Streuobstbestände im Biosphärenreservat Flusslandschaft Elbe – Brandenburg
Abbendorf ist eines der Dörfer im Biospärenreservat mit dem reichsten Obst- und Sortenbestand. Von den insgesamt 77 im Gebiet gefundenen Apfelsorten, gibt es allein 36 in Abbendorf. Darunter ganz bekannte, wie ‘Schöner von Boskoop‘ oder ‘Wintergoldparmäne‘. Gefunden wurden auch alte Sorten wie ‘Altländischer Pfannkuchenapfel‘, ‘Bischofsmütze‘ und ‘rheinische Schafsnase‘.
Im Biosphärenreservat findet man Streuobstwiesen, die bis zu 100 Jahre alt sind. Eine der ältesten steht in Rühstädt, ebenso der wahrscheinlich älteste Apfelbaum, ein ‘Prinzenapfel‘, mit dem stattlichen Alter von ca. 140 Jahren. Der älteste Birnenbaum ‘Esperens Herrenbirne‘ steht in Bälow.
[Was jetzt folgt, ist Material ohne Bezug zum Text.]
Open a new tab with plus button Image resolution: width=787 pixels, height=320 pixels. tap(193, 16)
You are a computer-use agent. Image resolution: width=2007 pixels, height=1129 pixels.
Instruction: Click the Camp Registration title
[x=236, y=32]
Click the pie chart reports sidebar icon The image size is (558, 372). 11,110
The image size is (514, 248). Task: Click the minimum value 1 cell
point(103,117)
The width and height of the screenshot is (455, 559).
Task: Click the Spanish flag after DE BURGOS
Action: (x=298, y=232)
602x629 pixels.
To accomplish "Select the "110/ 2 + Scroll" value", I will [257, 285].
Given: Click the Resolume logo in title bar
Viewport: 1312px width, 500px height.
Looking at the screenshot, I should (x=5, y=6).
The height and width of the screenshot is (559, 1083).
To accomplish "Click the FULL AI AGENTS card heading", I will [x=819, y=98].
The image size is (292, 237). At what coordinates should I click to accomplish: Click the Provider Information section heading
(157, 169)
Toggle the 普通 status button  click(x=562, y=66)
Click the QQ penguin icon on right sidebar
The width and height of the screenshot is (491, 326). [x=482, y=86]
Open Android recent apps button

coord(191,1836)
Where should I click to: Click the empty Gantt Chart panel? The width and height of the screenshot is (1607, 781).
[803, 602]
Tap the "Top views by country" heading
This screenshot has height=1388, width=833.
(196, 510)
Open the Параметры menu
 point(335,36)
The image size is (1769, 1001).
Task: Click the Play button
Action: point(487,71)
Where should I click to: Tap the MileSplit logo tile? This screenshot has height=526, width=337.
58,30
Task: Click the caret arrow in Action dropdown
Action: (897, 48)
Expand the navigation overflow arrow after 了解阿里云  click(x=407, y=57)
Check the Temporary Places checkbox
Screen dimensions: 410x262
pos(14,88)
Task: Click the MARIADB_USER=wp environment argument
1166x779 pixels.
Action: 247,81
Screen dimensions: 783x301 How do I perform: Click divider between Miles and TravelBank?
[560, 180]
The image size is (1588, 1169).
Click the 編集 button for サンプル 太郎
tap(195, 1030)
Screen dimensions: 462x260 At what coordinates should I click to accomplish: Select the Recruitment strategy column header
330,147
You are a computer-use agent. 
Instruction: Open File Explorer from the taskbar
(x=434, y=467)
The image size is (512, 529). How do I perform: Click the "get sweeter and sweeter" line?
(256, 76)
Er ist ca. 130 Jahre alt. Gefunden wurden im Biosphärenreservat auch 26 Birnen- und 6 Pflaumensorten. Unter den Birnen sind ‘William Christ‘ und ‘Clapps Liebling‘ bekannt, weniger ‘Winterlonchen‘ und ‘Nordhäuser Winterforelle‘. Bei den Pflaumenarten kennt man ‘Hauszwetschge‘, die auch Bauernpflaume oder Quetsche genannt wird. In Grube wurde eine Pflaume namens ‘Emma Leppermann‘ gefunden.
(nach Manfred Krakow, Erfassung 1998)
In den ersten Jahren nach der Pflanzung brauchen die meisten Obstarten einen regelmäßigen Erziehungsschnitt. Später dann einen Instandhaltungsschnitt.
Obstart und Sorte sind vom Standort abhängig. Sehr trockene Böden und Staunässe sind ungeeignet.
Die beste Pflanzzeit ist im Winterhalbjahr, zwischen Laubfall und Blattaustrieb, allerdings nicht bei Frost.
Die Pflanzung sollte, auch aus bestäubungsbiologischen Gründen aus verschiedenen Obstarten bestehen. Regionaltypische, frostharte Sorten sind zu empfehlen. Sie sind weniger anfällig gegenüber Insekten, Pilzen und Krankheiten. Die Stammhöhe eines neuen Baumes sollte bis zum ersten Ast mindestens 1,80 Meter betragen.